Complete Endoscopic Thyroidectomy via Oral Vestibular Approach Versus Areola Approach for Treatment of Thyroid Diseases

J Laparoendosc Adv Surg Tech A. 2015 Jun;25(6):470-6. doi: 10.1089/lap.2015.0026.

Abstract

Background: Natural orifice translumenal endoscopic surgery (NOTES(®); American Society for Gastrointestinal Endoscopy [Oak Brook, IL] and Society of American Gastrointestinal and Endoscopic Surgeons [Los Angeles, CA]) is gaining interest because it allows operations without skin incisions. The aim of this study was to evaluate the feasibility, safety, and cosmetic results of endoscopic thyroidectomy via the oral vestibular approach (ETOVA) compared with endoscopic thyroidectomy via the areola approach (ETAA) in patients with thyroid diseases.

Materials and methods: Eighty-two patients with thyroid diseases were randomized to receive either ETOVA (n=41) or ETAA (n=41). Perioperative and follow-up data were assessed.

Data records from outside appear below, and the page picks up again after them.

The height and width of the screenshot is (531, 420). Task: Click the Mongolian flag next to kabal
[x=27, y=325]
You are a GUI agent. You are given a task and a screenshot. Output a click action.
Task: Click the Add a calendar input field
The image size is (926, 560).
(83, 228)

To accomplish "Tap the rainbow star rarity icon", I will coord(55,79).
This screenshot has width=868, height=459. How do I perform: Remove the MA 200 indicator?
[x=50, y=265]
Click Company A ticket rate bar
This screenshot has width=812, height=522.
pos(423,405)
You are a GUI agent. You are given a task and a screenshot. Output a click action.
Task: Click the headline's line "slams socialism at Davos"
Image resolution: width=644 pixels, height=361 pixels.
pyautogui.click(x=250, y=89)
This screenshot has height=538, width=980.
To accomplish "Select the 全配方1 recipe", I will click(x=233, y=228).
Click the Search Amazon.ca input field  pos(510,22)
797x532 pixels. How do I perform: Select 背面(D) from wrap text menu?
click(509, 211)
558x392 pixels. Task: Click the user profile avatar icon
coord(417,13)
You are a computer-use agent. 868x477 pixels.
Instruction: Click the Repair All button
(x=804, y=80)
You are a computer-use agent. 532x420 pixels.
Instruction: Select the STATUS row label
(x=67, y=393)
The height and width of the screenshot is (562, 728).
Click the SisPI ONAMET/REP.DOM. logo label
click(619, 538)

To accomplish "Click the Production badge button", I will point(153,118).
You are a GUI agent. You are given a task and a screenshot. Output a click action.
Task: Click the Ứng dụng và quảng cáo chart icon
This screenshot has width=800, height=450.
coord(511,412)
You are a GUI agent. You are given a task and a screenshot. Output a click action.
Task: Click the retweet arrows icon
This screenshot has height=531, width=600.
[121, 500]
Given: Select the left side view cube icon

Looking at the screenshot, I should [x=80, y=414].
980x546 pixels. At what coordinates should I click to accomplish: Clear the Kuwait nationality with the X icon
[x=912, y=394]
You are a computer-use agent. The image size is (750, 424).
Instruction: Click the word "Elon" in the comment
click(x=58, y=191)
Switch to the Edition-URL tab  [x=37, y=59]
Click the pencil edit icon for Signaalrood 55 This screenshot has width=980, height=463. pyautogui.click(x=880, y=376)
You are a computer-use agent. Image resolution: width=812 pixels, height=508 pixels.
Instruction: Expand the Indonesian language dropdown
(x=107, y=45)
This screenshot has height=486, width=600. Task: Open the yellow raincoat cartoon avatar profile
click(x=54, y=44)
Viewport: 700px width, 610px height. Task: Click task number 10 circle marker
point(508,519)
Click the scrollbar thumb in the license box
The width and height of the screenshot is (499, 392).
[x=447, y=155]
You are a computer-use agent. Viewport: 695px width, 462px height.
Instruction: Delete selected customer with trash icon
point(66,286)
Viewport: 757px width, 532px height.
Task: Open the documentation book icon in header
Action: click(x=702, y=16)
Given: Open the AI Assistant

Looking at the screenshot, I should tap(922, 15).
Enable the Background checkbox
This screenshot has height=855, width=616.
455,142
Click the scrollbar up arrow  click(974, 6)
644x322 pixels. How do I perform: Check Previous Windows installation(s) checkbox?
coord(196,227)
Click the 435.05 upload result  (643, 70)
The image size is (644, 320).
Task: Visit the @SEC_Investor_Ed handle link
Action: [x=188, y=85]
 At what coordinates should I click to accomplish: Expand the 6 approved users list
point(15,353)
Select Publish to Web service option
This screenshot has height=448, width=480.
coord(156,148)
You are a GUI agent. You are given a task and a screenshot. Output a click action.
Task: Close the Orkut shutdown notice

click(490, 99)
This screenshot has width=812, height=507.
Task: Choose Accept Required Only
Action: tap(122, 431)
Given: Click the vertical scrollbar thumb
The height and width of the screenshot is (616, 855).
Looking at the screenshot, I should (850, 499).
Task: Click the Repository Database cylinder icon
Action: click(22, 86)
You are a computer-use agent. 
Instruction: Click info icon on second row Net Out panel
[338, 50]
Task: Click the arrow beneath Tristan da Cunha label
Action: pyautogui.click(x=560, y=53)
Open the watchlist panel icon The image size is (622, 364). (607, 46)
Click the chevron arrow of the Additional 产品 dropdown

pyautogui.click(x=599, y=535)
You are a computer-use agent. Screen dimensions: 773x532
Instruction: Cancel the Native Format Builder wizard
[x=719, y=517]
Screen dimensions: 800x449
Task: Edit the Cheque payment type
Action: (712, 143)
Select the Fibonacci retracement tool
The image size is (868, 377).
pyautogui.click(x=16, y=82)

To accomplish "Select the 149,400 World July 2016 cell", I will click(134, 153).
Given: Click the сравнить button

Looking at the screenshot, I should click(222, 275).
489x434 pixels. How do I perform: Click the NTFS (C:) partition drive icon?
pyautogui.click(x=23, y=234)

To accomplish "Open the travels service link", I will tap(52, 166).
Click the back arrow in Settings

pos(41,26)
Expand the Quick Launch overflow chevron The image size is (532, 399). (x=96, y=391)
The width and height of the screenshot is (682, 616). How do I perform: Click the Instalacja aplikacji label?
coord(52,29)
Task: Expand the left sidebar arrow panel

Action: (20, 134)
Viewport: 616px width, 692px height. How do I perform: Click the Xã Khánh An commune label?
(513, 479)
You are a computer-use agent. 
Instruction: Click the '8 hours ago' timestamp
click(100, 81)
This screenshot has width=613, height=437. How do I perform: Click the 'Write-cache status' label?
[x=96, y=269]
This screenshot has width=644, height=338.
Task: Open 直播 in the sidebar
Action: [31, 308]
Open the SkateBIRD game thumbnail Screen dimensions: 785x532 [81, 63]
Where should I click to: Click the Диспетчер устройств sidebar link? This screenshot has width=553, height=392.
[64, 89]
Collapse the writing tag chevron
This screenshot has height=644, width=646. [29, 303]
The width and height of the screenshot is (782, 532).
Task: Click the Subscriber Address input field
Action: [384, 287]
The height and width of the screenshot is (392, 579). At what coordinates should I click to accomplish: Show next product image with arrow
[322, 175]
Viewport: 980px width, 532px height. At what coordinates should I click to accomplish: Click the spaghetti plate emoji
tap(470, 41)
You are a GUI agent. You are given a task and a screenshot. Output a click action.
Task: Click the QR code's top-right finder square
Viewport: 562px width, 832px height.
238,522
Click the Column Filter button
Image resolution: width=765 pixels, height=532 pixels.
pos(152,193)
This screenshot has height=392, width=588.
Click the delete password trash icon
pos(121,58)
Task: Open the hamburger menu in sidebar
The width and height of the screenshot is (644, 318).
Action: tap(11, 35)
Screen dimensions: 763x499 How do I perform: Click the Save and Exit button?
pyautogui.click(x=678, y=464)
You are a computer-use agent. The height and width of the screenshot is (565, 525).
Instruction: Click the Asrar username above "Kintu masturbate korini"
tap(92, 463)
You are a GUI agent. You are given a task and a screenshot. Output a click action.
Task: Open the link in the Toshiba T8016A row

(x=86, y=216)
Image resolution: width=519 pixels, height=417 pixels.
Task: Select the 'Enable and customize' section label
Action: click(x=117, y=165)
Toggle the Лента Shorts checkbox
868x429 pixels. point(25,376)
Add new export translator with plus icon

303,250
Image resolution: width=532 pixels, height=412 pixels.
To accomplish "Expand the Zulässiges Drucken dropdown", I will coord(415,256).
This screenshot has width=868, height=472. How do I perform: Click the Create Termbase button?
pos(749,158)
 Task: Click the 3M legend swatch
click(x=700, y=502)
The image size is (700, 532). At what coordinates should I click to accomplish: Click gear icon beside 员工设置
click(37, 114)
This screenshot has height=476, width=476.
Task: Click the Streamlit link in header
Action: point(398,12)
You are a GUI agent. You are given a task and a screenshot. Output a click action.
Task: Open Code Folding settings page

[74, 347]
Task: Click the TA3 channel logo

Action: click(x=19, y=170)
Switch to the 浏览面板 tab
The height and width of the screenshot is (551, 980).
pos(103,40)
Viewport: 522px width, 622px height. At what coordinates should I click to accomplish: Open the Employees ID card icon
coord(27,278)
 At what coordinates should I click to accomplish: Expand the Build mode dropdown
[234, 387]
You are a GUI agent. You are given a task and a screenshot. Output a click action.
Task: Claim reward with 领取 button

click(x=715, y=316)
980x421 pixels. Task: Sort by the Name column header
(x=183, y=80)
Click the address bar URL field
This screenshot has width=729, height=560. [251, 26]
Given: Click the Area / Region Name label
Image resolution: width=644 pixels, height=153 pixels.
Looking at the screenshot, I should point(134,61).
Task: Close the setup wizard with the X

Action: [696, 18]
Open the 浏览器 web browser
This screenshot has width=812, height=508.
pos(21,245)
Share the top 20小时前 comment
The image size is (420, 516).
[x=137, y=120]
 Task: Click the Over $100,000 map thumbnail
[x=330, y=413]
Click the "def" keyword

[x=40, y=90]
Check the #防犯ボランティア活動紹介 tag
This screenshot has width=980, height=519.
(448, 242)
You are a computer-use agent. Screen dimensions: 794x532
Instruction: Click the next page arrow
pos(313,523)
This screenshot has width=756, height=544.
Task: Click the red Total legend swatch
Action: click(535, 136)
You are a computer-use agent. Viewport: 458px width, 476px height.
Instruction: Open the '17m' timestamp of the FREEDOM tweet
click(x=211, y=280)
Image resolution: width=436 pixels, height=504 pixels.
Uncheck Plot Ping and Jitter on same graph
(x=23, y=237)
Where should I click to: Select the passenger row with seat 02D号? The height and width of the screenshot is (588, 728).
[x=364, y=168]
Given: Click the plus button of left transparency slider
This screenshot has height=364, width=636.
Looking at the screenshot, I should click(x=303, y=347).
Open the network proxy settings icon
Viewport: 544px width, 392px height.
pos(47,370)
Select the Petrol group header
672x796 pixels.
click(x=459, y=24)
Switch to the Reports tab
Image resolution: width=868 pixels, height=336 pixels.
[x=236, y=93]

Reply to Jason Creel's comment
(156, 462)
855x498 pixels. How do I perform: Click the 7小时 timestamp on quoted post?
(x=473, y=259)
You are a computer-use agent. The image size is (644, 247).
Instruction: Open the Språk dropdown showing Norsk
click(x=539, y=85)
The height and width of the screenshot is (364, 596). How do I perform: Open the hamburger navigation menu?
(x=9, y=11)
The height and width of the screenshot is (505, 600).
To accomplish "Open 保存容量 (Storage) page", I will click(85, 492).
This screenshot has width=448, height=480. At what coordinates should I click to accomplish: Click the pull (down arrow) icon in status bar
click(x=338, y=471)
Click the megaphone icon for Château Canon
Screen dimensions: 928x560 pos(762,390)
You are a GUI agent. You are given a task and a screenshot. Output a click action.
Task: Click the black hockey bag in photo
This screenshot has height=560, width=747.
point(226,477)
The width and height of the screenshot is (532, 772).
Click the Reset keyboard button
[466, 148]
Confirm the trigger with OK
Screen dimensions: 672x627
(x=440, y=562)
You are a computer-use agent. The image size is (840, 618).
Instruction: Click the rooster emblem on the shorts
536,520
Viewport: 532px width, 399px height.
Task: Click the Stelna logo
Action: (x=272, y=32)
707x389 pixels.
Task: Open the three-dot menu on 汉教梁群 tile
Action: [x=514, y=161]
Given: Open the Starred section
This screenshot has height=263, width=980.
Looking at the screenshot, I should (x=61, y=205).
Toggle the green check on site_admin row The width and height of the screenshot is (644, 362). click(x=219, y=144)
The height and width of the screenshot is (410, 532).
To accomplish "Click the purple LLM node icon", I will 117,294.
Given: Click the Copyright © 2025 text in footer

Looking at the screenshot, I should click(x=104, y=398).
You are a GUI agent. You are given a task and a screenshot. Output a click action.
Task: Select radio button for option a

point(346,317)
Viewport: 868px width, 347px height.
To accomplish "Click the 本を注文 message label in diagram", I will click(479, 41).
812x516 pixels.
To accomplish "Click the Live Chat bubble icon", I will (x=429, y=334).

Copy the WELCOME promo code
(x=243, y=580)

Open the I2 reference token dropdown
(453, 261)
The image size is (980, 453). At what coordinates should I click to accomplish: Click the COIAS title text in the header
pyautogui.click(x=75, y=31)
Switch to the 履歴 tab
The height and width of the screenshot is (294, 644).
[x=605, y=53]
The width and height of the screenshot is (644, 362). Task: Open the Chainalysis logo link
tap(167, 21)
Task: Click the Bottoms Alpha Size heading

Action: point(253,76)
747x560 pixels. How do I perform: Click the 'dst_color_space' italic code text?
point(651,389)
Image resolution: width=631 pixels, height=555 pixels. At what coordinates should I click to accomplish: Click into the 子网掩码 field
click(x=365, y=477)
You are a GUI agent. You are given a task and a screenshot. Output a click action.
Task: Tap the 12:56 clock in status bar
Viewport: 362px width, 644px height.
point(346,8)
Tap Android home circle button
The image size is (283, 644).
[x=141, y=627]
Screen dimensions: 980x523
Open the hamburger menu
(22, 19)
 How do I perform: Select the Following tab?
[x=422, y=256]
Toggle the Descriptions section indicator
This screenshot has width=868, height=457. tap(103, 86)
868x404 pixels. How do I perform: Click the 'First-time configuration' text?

Results: The surgery was completed in all cases, and all patients were followed up for at least 1 year. There were no differences between the two groups in operation time, blood loss, or postoperative hospital stay. Respective pain scores were 1.7 versus 2.1 and 0.6 versus 0.8 on Days 1 and 3, respectively, postoperatively. The white blood cell counts and C-reactive protein levels were not significantly different between the two groups. Complications were the same in both groups. Oral incision scars were invisible in the ETOVA group. Rates of skin traction sensation on the surgical field were lower in the ETOVA group than in the ETAA group at 3 and 6 months postoperatively (53.7% versus 80.5% and 24.4% versus 46.3%, respectively). The respective satisfaction score was 9.61 versus 9.22 (P=.021). No recurrent cases were observed in the study.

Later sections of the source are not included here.